Problem statement — Of all the lines in the entries below, give again exactly those starting at the line containing "Image resolution: width=438" and ending at the line containing "Start a voice", both ends included, and no others.

BEGIN

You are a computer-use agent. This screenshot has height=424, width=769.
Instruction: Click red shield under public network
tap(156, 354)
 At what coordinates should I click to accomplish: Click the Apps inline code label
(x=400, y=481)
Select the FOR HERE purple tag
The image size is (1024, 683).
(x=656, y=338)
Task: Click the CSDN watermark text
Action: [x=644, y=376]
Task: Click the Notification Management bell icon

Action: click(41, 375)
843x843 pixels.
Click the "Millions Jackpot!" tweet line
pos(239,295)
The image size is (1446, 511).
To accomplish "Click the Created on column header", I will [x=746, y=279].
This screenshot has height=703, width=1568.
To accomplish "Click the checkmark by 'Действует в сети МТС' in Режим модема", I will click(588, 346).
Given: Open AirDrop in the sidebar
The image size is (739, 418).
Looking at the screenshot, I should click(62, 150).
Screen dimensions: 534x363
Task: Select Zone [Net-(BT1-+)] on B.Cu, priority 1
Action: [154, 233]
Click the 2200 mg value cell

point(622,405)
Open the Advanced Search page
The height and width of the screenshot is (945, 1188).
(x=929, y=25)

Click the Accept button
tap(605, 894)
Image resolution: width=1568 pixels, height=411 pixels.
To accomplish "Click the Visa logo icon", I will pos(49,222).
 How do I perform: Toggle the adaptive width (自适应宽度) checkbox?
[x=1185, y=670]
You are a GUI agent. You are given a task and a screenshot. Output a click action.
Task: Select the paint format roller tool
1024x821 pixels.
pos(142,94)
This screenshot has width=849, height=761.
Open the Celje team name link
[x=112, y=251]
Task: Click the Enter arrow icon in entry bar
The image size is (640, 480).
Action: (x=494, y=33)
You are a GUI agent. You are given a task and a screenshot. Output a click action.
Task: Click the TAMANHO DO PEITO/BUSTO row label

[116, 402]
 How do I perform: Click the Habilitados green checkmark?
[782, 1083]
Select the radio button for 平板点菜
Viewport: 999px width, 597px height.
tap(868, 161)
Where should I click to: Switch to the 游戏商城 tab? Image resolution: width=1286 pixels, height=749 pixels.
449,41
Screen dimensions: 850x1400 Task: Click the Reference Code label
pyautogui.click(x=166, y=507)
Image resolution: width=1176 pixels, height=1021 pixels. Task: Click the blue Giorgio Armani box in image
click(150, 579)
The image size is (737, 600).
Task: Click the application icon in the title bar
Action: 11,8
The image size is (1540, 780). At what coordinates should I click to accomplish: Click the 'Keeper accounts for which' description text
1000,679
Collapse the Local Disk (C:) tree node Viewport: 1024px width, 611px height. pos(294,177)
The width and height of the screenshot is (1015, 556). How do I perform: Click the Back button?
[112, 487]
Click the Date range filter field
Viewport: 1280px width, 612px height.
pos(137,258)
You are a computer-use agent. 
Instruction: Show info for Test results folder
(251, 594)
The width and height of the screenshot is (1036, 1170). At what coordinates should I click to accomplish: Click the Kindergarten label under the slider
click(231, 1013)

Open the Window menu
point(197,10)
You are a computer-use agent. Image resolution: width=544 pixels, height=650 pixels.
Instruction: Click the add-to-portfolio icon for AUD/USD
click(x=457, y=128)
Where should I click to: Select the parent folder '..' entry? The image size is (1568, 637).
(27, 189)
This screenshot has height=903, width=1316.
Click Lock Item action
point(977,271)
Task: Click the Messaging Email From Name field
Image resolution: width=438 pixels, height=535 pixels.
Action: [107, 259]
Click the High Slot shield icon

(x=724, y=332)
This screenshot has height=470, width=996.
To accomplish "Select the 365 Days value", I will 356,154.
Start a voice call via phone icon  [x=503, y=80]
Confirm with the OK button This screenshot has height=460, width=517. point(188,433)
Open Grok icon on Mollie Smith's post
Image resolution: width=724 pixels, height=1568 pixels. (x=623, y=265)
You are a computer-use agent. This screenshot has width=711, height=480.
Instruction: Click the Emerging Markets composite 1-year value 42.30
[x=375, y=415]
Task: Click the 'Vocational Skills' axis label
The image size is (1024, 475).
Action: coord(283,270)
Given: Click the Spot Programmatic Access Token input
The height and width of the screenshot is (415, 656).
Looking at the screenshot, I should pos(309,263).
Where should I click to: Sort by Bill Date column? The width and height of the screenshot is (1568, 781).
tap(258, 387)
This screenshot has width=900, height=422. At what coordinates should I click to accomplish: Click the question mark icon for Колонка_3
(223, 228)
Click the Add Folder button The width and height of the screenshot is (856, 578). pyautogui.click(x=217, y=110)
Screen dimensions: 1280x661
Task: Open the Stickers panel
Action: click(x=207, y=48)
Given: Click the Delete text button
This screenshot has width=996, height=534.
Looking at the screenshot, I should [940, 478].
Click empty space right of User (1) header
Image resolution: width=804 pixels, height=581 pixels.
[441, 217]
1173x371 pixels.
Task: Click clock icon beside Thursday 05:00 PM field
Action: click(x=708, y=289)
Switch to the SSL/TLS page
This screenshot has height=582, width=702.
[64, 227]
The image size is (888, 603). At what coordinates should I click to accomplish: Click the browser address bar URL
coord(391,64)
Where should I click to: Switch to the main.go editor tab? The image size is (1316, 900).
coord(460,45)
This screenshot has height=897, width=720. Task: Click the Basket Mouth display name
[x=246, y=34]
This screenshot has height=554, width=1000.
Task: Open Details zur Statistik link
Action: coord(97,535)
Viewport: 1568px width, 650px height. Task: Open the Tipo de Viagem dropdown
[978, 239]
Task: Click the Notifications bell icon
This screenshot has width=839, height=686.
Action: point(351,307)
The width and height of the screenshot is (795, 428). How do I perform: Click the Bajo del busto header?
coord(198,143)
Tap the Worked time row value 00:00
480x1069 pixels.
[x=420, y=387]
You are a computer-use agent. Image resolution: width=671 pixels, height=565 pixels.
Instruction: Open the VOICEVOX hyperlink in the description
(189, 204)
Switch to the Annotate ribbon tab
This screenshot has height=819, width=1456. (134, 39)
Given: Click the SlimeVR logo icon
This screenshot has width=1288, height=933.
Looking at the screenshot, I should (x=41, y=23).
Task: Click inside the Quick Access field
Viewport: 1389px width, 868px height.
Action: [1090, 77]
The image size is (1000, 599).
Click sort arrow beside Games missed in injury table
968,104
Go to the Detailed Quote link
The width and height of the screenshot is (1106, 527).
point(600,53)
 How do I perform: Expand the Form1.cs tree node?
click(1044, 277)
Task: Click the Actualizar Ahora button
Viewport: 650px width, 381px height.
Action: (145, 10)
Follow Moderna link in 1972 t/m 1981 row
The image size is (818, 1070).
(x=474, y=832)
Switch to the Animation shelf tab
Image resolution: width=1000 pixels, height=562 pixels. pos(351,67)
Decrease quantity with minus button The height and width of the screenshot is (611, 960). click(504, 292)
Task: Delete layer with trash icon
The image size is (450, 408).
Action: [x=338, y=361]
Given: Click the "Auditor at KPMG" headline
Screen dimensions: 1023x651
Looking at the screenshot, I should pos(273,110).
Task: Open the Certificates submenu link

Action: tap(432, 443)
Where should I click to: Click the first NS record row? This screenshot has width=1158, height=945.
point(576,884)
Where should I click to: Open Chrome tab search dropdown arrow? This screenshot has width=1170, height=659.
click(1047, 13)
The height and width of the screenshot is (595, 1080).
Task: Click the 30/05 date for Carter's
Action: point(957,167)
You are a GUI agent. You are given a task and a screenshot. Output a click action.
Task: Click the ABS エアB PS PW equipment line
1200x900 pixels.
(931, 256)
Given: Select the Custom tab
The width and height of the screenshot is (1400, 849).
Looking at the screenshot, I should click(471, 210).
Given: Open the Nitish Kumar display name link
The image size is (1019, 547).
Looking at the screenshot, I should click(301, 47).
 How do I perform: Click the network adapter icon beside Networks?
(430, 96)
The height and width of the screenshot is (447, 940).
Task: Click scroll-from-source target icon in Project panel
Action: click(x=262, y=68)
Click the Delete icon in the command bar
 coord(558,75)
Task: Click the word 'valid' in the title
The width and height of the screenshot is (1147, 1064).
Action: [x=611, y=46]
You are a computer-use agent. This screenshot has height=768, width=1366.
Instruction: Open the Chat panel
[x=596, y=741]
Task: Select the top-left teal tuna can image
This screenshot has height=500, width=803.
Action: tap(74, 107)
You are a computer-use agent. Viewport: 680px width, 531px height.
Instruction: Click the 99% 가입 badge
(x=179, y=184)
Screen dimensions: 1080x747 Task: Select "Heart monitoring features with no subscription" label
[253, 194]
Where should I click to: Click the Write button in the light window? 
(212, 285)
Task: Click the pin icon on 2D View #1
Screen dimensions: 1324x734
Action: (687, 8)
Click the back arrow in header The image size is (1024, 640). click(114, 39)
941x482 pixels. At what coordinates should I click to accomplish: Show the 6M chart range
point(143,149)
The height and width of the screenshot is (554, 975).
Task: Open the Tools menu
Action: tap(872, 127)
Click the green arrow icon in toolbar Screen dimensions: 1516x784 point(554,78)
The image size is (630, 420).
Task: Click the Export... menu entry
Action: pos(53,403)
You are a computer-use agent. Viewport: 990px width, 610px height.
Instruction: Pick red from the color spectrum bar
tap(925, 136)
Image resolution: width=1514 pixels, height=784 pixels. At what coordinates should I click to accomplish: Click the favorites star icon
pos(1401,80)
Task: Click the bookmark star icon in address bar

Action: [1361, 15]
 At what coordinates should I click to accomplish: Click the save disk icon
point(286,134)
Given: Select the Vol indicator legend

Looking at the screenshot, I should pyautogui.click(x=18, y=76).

END

Answer to the exercise —
Image resolution: width=438 pixels, height=535 pixels.
Action: [107, 259]
Click the High Slot shield icon

(x=724, y=332)
This screenshot has height=470, width=996.
To accomplish "Select the 365 Days value", I will 356,154.
Start a voice call via phone icon  [x=503, y=80]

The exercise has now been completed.